** start **

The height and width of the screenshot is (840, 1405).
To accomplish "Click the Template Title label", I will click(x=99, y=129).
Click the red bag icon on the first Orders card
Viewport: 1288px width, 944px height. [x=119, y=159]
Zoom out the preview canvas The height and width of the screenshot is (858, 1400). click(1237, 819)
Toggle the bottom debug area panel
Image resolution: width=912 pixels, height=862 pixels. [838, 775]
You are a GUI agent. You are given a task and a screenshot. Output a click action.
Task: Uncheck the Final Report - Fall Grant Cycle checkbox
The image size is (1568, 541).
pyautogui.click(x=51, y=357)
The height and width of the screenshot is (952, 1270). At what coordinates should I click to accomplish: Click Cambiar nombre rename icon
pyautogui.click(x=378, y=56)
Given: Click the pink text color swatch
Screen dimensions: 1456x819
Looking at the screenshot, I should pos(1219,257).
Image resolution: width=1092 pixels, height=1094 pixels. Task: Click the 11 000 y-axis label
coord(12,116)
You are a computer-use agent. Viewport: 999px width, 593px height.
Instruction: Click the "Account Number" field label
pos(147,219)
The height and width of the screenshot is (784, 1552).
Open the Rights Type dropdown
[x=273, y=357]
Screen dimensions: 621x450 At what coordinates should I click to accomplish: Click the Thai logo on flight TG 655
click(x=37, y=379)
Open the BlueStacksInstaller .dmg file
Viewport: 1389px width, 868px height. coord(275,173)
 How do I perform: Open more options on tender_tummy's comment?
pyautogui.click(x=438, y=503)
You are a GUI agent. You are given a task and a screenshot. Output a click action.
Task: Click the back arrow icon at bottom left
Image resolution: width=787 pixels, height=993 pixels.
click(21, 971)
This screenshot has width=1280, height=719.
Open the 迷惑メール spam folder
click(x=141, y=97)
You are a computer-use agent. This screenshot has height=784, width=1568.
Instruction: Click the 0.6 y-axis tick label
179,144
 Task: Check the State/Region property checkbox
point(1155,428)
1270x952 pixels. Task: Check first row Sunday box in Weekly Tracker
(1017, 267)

** end **

What you will do.
Copy the listing again from the line containing "1270x952 pixels. Task: Check" through the end of the listing, keeping each task line unchanged and raising every coordinate in the answers by 18.

Answer below.
1270x952 pixels. Task: Check first row Sunday box in Weekly Tracker
(1035, 285)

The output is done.